Indentation problems in case of the example I produced come from the fact that "class" doesn't get parsed as a class node, because it's not terminated. Parser can't assume the location of the terminator: there are six locations producing distinct valid versions of ruby code in my example. As such, class becomes a hanging node with no children. First def statement starts indentation, and as such its position is 0, and the next line position is +1. That's where that shift back when typing a dot comes from: class node disappears, def node becomes the root, node you're typing drop down in indentation index, nvim-treesitter indentation mechanism reflects that visually.

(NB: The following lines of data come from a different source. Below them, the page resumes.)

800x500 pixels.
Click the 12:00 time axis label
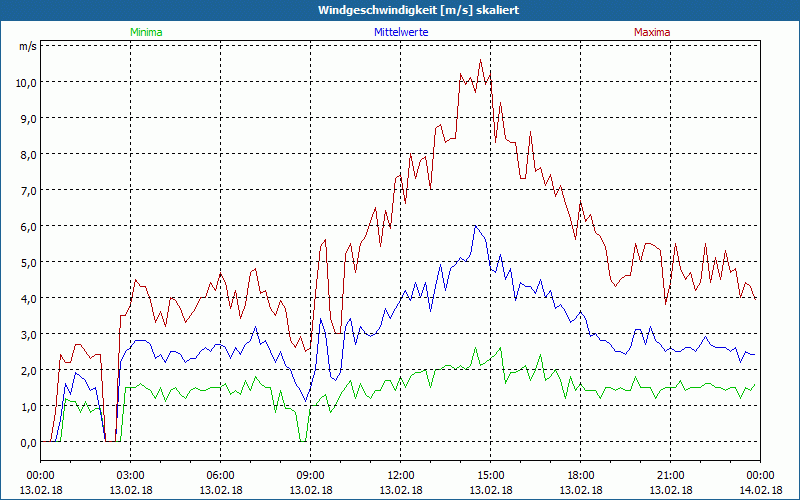401,475
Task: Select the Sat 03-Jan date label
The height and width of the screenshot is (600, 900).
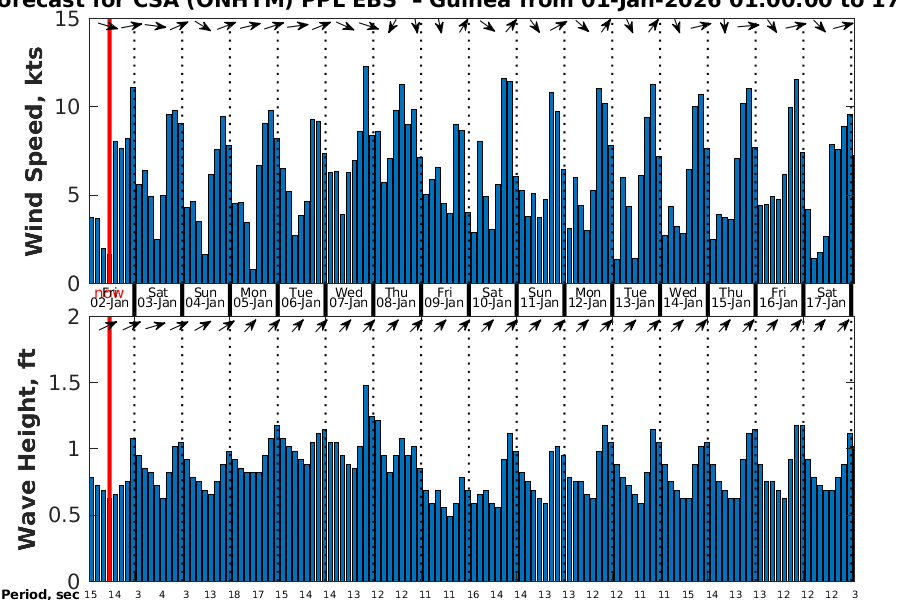Action: coord(157,298)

And all that boils down to limitation of nvim-treesitter indentation mechanism. It deals with nodes and their children. Whereas to deal with our ruby case, one should add an ability to indent following siblings. Alternatively, one could deal with the moment a new character is typed after the dot. Tree is in a state that nvim-treesitter indentation can deal with and so an automated reindent would remove the issue altogether.

in short - tree-sitter-ruby works correctly, the issue you're seeing comes from nvim-treesitter. Specifically, its indentation implementation.

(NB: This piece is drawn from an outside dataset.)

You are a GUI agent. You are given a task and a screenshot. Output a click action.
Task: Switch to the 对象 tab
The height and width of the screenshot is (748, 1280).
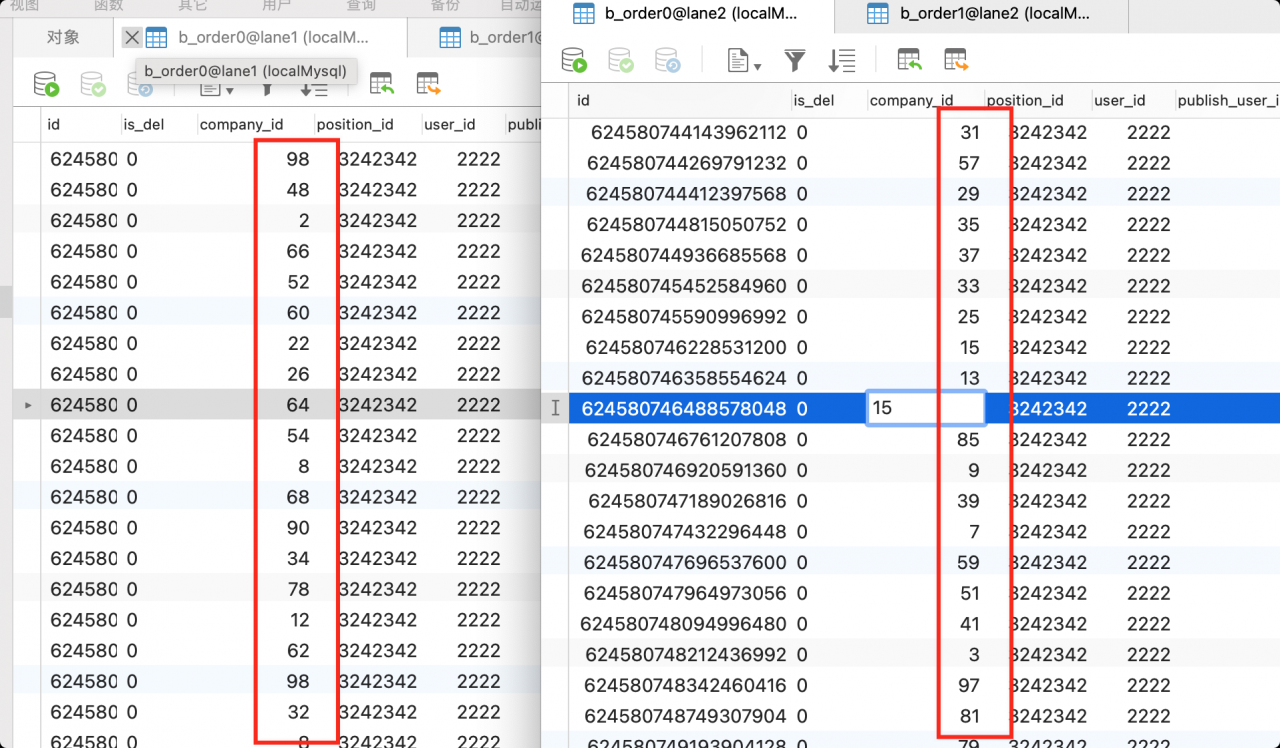click(63, 38)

Vagab commented 1 year ago

I did not meet the criticism with the accusation of passive-aggressiveness per se. Because the criticism was absent. You were the only one in this thread to use either wording “parser is incorrect” or “ast is incorrect”, and you are the only one who accused the other people on this thread of concluding that, albeit that didn’t happen. Moreover, what I see are people who are confused by the way the nvim-treesitter works and trying to find a way to work efficiently with it, work around it, or help the ones maintaining in any way.

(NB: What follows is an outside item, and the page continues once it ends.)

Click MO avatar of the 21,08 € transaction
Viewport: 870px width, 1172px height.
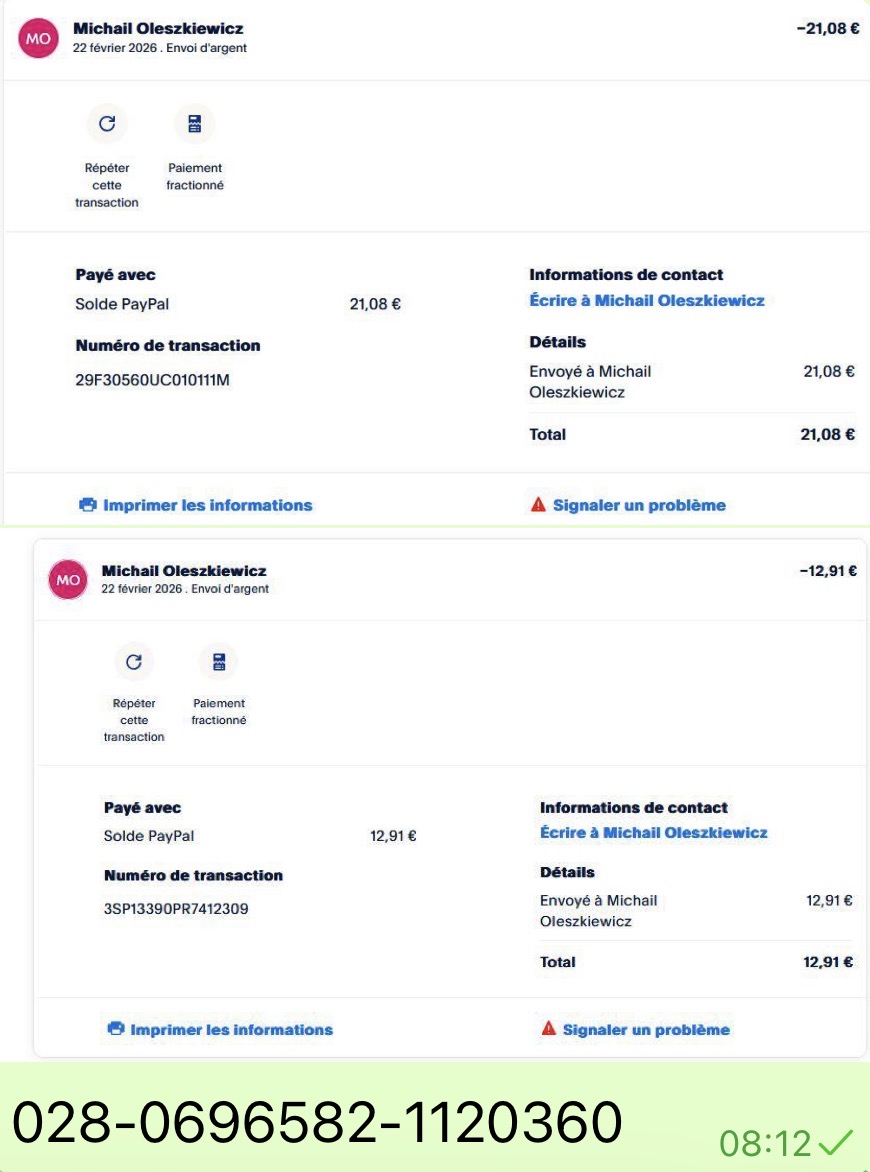[x=39, y=38]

Now to the explanation you provided - thanks a lot, it was very clear. Would you happen to know whether nvim-treesitter is planning to add an ability to indent following siblings or maybe you know how one would go about doing that? I’d be glad to help in any way. Alternatively, have you tried any of the workarounds yourself, e.g. regex based callback? Would be splendid to hear your suggestions to mitigate this issue. Regarding the auto-indent, I think it’s enabled on my machine, but it doesn’t always happen, when I have a moment I’ll try to provide an example when it doesn’t. Any way, I imagine until this is fixed on nvim-treesitter level the most obvious solution is to remove indentation all together and zealously re-learn to press tab key.

dgutov commented 1 year ago

Any way, I imagine until this is fixed on nvim-treesitter level the most obvious solution is to remove indentation all together and zealously re-learn to press tab key.

Why does nvim reindent on you typing ., though? Dropping that behavior by default seems like the easiest fix.

dgutov commented 1 year ago

Although that seems more like a bug with indentation code that with the parser anyway.

Vagab commented 1 year ago

@dgutov I don't think it's a bug, @Slotos was correct, this behaviour is perfectly explainable and expectable. The thing is though, if we want users to have better experience, we would need to add some exceptions. Afaik that's how VSCode does this and it makes sense

dgutov commented 1 year ago

The bug is that self. is indented to align with def. Why would it?

Maybe it's followed by a method called end on the next line. Or maybe it's followed by a different method name (again, on the next line). Why would self. be indented the same as def?

Slotos' examples don't mention that, only the original message shows it. And the videos in the linked issue.

For reference, I'm hacking on a Ruby major mode for Emacs using TS, and it doesn't have this indentation problem. Nor does it use any specific workaround for this case.

Vagab commented 1 year ago

@dgutov I'm by no means a tree-sitter expert, but to me it seems logical since end can be a method name, so maybe anything before . is aligned to the level of def. I might be wrong tho.

dgutov commented 1 year ago

so maybe anything before . is aligned to the level of def

But why? Does self.\nbar also align like that?

def foo
self.
  bar
end
sharkby7e commented 6 months ago

adding vim.cmd('autocmd FileType ruby setlocal indentkeys-=.') in my top level init.lua did the trick for me! very interesting conversation, reminding me that ruby doesn't care about white space!